Basardah also “speculated that detainee probably received special mission training,” and “stated that there was a special group at Al-Farouq that trained and then disappeared,” with “[a]dditional special training for the group” being “conducted at the Kandahar Airport.” He also “stated that detainee once possessed a computer disc showing this training,” and that he “knows important people in Yemen and Afghanistan,” but as the analyst’s comments reveal (above and beyond what is known of Basardah’s general unreliability), all of the above is worthless because he couldn’t even maintain a coherent story when it came to conjuring up information about al-Sulami.
The torture victim who also apparently identified al-Sulami was Abdu Ali al-Haji Sharqawi (ISN 1457, still held, and also identified as Sharqawi Abdu Ali al-Hajj), who was tortured in Jordan and in CIA facilities in Afghanistan. His worthless claim was that he “believed detainee went to Afghanistan after 11 September 2001″ (he didn’t), and he also said that he “believed detainee was part of Hamzah al-Qaiti’s group in Kabul,” because he “saw him at al-Qaiti’s guesthouse.” Al-Sulami said that he hadn’t been in Kabul, but, instead of believing him, the authorities persuaded an Egyptian, Fadel Roda al-Waleeli (ISN 663, released in July 2003, and also identified as Reda Fadel El-Weleli), “met detainee once in Bagram,” prompting an analyst to claim, “This corroborates [Sharqawi]‘s placement of detainee in the Kabul area, which is located near Bagram.”
In conclusion, the Task Force claimed that al-Sulami “continue[d] to hide his true activities while in Afghanistan, such as in which cities and guesthouses he stayed,” adding, “Further exploitation is necessary to assess [his] true threat and intelligence potential.” As the Task Force explained, “Due to the lack of available information about detainee,” JTF-GTMO determined that he was “at least medium intelligence value,” and that he posed “a medium risk, as he may pose a threat to the US, its interests and allies.” It was also noted that he was “assessed as a high threat from a detention perspective,” because his “overall behaviour ha[d] been non-compliant and sometimes hostile to the guard force and staff.”

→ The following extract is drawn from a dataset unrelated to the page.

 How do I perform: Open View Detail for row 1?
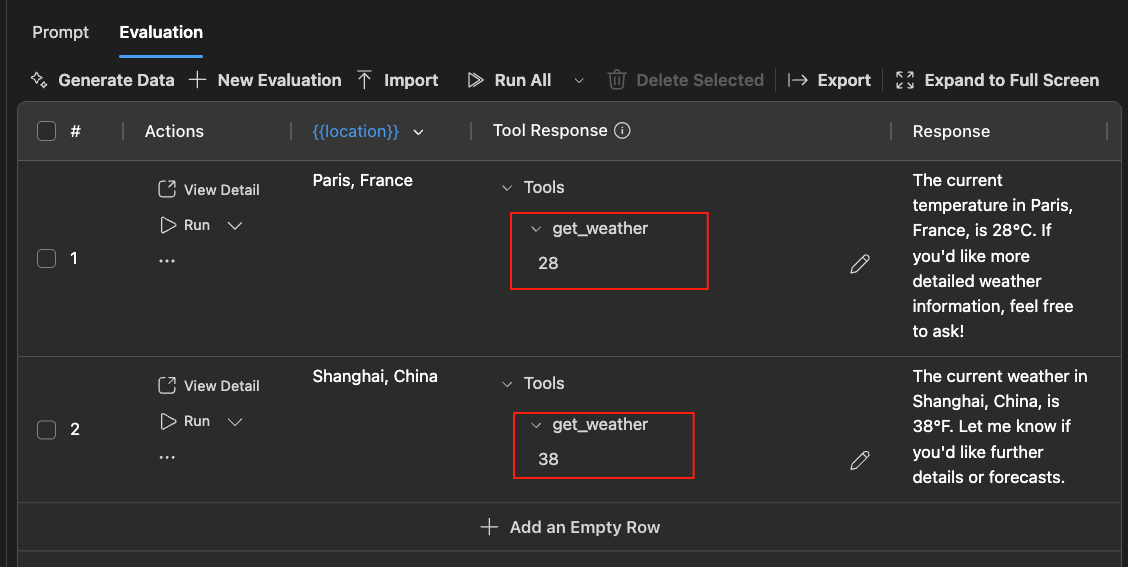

As a result, Rear Adm. Harry B. Harris Jr., the commander of Guantánamo at the time, updating a recommendation for his continued detention at Guantánamo (dated September 19, 2005), repeated that recommendation, although it was also noted, “If a satisfactory agreement can be reached that ensures continued detention and allows access to [al-Sulami] and/or to exploited intelligence, [he] can be Transferred Out of DoD Control (TRO).” This was particularly significant because, in a key passage in his file, it was stated, “After the 2002 Saudi delegation visit, [he] was identified by the Saudi Mabahith as one of the seventy-seven Saudi nationals of low intelligence and law enforcement value to the US Government, but whom the Saudi Government would attempt to prosecute if transferred to their custody from JTF-GTMO.” Even so, it took another 11 months for an agreement to be reached that led to his repatriation, when he was put through the Saudi government’s extensive rehabilitation program.